One of the striking things about Hong Kong is that the terrirory's elites when interviewed always make comments about how "Hong Kong is an economic city and the people are not interested in politics", and "Democracy requires a level of sophistication to avoid being the rule of the mob, and the people of Hong Kong lack that sophistication". (Plus various western sycophants have echoed the same words. For one thing if you can make yourself believe this, it is easier to pretend that you weren't screwing the people of Hong Kong over when you handed them over to the Chinese five years ago). However, whenever the people of Hong Kong are given the opportunity to show some democratic spirit, they always do so in huge numbers. We had enormous demonstrations after the massacre in Beijing in 1989 (and on its anniversary every year). We had huge numbers of votes cast in favour of democrats when the people were given limited voting rights by Chris Patten. And we had another demostration today. (If you read the chapter on Hong Kong in Ian Buruma's recent Bad Elements he goes and talks to ordinary Chinese people in the New Territories and he finds a very strong desire for democracy). A comparable country that is also ethnically Chinese is Taiwan, and that country has turned into a vibrant democracy.

I don't know what you do about it, but seeing the rights of the people of a rich, sophisticated and fairly liberal city slowly being taken away by the thugs in Beijing is pretty depressing.

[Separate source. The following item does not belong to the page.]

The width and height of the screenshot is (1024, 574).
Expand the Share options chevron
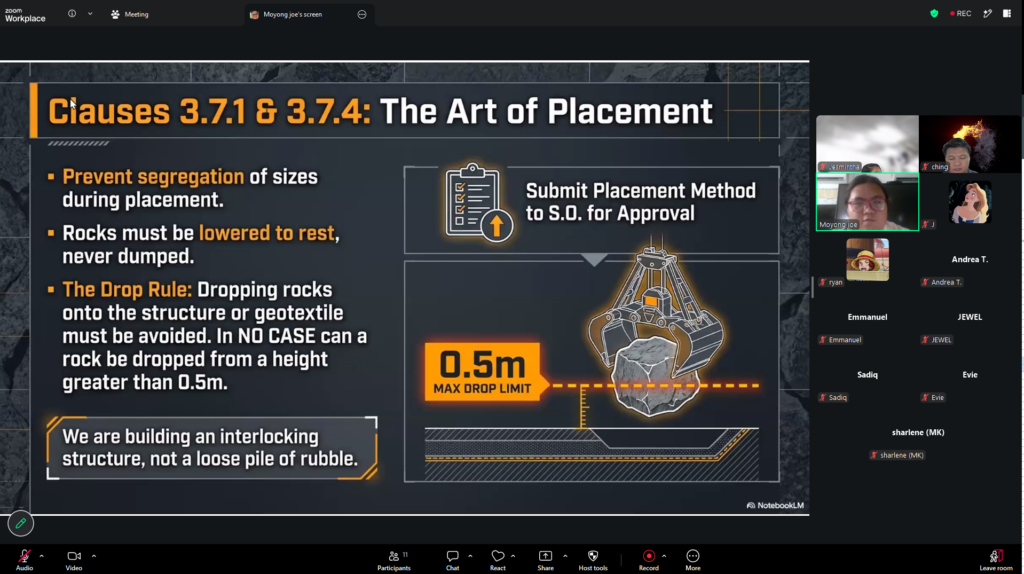pyautogui.click(x=565, y=556)
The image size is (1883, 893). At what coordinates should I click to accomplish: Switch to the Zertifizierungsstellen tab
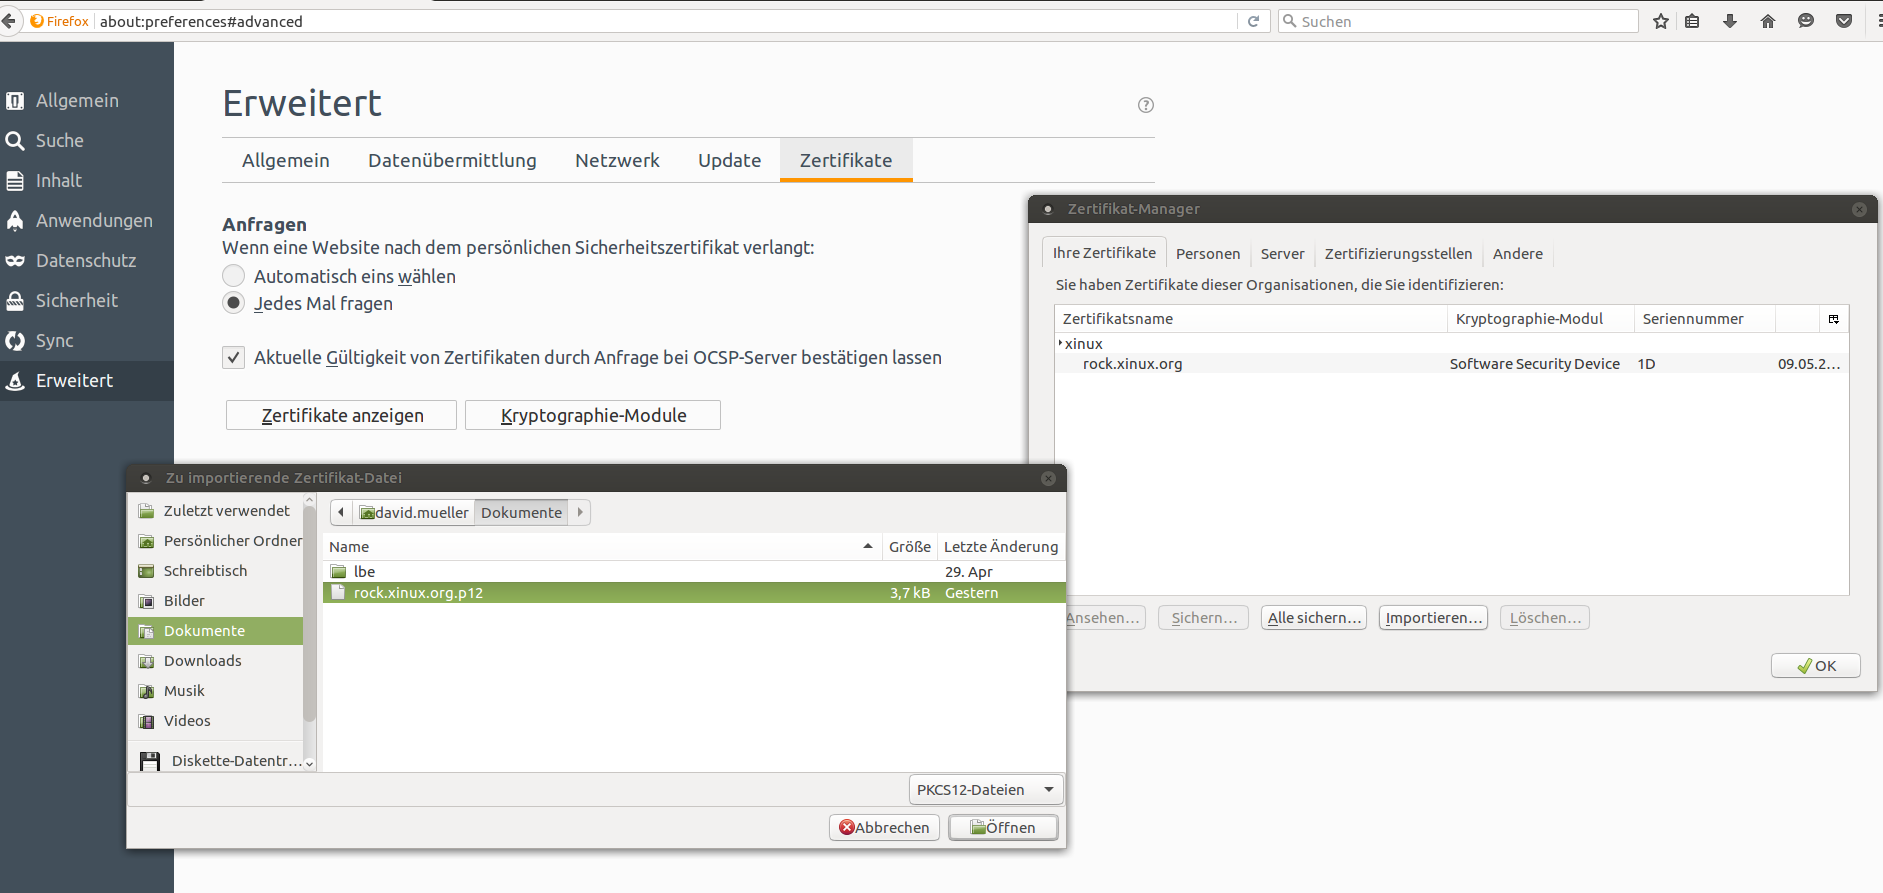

I don't believe that China's fate is to be forever ruled by thugs, and I believe that in the long run China itself may evolve to democracy in the way Taiwan or South Korea did. (If this happens, it will be slow and painful, but it is not impossible). However, in the short term, having Beijing assert its power over Hong Kong is not at all good, although it was sadly predictable. The people of Hong Kong can protest and march for now, but if things really come to the crunch, the mainline Chinese can and will assert their much greater power. A military crackdown is not necessary to do this: you simply use laws like this anti-subversion law widely and arbitrarily.